Colombia BandieraSono quasi due anni, dall’ ottobre 2012, che il governo colombiano del presidente Santos e le Farc, Forze Armate Rivoluzionarie della Colombia, mantengono, all’Avana, colloqui volti a trovare un “Accordo Generale per porre termine al conflitto e per la costruzione di una pace stabile e duratura”. Si tratta di un’iniziativa di portata storica visto che le Farc sono la guerriglia più antica dell’America Latina e, pur non avendo vinto, in sessanta anni non è mai stata sconfitta. In questa situazione, il Presidente Santos ha, a quanto pare in maniera seria, lavorato per trovare il modo di avviare i negoziati per una pace che tutta la Colombia auspica.
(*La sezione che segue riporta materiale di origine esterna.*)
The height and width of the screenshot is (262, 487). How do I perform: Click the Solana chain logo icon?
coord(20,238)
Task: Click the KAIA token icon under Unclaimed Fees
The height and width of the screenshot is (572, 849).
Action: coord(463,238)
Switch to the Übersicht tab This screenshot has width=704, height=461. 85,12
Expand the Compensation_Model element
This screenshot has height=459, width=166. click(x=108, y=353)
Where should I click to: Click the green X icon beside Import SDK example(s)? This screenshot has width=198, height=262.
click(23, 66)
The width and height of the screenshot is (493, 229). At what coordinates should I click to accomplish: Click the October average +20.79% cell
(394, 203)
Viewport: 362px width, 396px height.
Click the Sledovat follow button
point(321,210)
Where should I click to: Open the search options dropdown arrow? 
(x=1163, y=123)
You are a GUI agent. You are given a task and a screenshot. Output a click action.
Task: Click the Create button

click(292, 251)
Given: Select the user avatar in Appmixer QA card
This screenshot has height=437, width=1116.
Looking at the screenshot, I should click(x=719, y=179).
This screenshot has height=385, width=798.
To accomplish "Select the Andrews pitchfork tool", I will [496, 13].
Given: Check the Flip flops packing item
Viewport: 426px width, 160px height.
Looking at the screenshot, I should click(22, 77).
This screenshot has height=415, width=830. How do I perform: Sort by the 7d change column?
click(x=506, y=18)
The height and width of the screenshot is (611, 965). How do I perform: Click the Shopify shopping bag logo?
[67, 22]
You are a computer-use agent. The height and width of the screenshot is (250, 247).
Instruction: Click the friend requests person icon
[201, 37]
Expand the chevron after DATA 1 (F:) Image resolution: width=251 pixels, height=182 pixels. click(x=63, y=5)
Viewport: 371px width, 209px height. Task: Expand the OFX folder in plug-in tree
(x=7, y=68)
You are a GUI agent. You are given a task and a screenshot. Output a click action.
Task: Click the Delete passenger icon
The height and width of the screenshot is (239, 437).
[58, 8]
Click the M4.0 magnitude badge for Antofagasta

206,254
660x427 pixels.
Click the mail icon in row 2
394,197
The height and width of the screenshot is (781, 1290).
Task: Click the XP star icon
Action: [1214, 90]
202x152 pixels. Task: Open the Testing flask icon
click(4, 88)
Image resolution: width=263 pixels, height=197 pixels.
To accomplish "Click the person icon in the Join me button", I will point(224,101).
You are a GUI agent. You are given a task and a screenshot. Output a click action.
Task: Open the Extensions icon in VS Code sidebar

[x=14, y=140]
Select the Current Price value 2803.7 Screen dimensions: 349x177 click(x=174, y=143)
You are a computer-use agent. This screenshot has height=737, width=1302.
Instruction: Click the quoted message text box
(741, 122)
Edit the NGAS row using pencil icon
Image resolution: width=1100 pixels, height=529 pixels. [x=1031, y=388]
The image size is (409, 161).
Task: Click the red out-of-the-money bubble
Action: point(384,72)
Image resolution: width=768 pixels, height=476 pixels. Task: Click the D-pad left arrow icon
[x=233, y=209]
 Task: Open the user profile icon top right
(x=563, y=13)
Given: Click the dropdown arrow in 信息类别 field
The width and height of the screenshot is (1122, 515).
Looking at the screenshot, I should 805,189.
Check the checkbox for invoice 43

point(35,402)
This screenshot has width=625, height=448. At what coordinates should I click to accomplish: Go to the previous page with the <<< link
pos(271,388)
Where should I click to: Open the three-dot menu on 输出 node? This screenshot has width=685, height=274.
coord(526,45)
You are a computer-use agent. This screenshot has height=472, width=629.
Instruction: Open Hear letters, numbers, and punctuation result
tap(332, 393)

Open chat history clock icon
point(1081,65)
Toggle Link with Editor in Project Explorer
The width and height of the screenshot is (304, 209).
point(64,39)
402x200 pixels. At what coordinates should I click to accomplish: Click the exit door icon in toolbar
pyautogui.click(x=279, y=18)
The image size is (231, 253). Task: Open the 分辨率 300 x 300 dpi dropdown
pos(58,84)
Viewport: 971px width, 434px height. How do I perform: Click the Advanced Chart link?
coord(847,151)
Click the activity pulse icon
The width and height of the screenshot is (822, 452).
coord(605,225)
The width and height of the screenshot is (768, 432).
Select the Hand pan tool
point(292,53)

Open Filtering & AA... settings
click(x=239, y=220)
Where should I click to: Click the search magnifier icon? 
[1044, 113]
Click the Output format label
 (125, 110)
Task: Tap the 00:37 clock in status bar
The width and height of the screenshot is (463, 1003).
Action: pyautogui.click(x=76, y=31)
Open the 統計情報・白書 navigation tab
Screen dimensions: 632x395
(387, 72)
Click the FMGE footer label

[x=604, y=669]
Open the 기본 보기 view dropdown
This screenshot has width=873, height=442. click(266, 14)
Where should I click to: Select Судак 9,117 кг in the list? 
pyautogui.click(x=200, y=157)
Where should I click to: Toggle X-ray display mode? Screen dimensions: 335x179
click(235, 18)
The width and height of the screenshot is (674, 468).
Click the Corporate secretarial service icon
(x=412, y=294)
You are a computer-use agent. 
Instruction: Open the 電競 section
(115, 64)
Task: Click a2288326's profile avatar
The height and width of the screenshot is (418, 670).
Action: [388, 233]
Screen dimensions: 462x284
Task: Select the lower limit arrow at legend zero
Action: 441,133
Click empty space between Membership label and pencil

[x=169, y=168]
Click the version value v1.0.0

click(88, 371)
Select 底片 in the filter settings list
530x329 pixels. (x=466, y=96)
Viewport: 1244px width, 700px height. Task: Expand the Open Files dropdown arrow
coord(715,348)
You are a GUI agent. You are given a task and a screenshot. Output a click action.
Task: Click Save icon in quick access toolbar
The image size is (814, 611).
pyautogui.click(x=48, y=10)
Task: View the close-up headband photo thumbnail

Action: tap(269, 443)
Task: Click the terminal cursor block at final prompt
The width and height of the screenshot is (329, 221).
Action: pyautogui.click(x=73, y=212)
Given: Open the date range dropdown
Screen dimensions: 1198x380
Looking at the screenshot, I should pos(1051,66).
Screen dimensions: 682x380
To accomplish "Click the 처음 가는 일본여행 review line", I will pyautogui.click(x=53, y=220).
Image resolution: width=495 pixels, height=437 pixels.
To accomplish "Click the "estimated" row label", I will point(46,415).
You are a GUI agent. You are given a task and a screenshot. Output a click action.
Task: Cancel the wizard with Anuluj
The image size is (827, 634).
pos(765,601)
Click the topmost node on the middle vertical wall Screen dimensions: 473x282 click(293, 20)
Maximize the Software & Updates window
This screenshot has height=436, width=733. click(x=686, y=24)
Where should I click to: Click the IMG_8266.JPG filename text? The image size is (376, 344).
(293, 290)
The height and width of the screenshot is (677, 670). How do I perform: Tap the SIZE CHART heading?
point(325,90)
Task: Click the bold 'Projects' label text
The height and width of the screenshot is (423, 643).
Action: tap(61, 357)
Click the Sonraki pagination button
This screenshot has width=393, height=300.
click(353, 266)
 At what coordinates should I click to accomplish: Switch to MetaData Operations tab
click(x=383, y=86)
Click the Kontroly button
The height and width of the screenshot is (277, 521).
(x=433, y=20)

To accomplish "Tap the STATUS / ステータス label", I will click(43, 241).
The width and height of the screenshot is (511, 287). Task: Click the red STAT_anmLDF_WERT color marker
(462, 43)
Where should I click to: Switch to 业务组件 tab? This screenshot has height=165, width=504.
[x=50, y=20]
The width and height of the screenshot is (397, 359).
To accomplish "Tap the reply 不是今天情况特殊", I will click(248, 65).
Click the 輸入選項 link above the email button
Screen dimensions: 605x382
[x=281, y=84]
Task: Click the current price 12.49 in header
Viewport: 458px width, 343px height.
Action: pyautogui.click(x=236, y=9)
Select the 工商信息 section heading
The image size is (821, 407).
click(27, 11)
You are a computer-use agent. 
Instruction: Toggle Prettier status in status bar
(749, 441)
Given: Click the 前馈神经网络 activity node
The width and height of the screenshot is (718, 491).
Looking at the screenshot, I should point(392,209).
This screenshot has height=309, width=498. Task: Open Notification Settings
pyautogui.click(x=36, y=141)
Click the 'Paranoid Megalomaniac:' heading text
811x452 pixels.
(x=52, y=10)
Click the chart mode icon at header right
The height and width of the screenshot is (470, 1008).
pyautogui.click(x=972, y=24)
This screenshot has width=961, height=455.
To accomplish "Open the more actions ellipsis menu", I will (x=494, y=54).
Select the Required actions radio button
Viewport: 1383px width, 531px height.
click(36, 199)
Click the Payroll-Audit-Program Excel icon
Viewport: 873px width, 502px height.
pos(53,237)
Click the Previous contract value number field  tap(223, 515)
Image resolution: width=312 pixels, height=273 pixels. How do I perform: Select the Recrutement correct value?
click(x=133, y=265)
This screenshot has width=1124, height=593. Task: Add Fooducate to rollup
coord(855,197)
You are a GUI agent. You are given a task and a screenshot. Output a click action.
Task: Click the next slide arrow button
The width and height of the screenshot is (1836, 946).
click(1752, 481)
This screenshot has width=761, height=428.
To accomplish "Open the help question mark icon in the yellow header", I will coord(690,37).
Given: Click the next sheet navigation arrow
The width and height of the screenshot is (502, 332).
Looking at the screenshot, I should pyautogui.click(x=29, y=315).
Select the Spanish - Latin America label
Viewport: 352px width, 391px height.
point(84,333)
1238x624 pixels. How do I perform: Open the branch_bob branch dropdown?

Le difficoltà erano molte, prima di tutto la sede che avrebbe potuto accogliere i rappresentanti delle due parti; non era facile trovare un luogo in cui i rappresentanti della guerriglia (una vita in clandestinità) potessero sentirsi sufficientemente sicuri e forse l’unico al mondo era Cuba il cui governo è sempre stato propenso a dare ospitalità e a favorire i negoziati pur rischiando, come è accaduto, l’anatema degli occhiuti e ipocriti Stati Uniti che ancora oggi l’accusano di essere implicata nel traffico di esseri umani e di far parte di quel gruppo di paesi da loro definiti “stati canaglia”. Adesso, all’Avana, il lento progredire delle conversazioni ha subito una svolta inedita e importante: sono state ascoltate le testimonianze di familiari e vittime civili di questa lunga e violenta “guerra civile”. E’ stata, infatti, la popolazione colombiana a subire inerme le conseguenze dolorose della contesa, trovandosi ad essere preda inerme dell’esercito, delle Farc e delle spietate organizzazioni paramilitari. Con questa audizione è stato dato il dovuto riconoscimento ufficiale dei diritti delle vittime a un risarcimento anche morale, avendo pagato senza colpa, le atrocità di una guerra che non avevano voluto.

La Commissaria delle Nazioni Unita per i Diritti Umani, Navi Pillay, ha sottolineato l’importanza dell’ascolto della testimonianze delle vittime come una pratica che non ha precedenti non solo in Colombia, dove il conflitto ha prodotto 222.000 morti, ma nel mondo intero. Da qualche mese prima dell’incontro-dialogo, i negoziatori di pace hanno riunito più di 3.000 vittime per ascoltare con umiltà le loro proposte in termini di verità, giustizia e indennizzo; fra queste persone ne sono state scelte sessanta per recarsi all’Avana ed incontrarsi faccia a faccia con i propri aguzzini. In questa settimana è avvenuto il primo incontro con una dozzina di testimoni che si è aperto con un minuto di silenzio in cui vittime, Farc e esponenti del governo si sono tenuti per mano ed hanno instaurato un clima di grande rispetto che è indispensabile per far procedere i negoziati e per includere in questa delicata trattativa, la voce della società civile.

Nel Sudafrica di Mandela avevamo assistito ad una inedita riconciliazione basata sul riconoscimento da parte dei sostenitori dell’apartheid e dei repressori delle loro colpe, ma essi erano ormai stati sconfitti dalla protesta popolare. Nel caso della Colombia, senza vinti ne’ vincitori, le conversazioni di pace che includono adesso anche le vittime e che cominciano ad ascoltare la voce della società civile, costituiscono davvero un inedito e storico appuntamento per conseguire un bene supremo: quello di un paese in pace.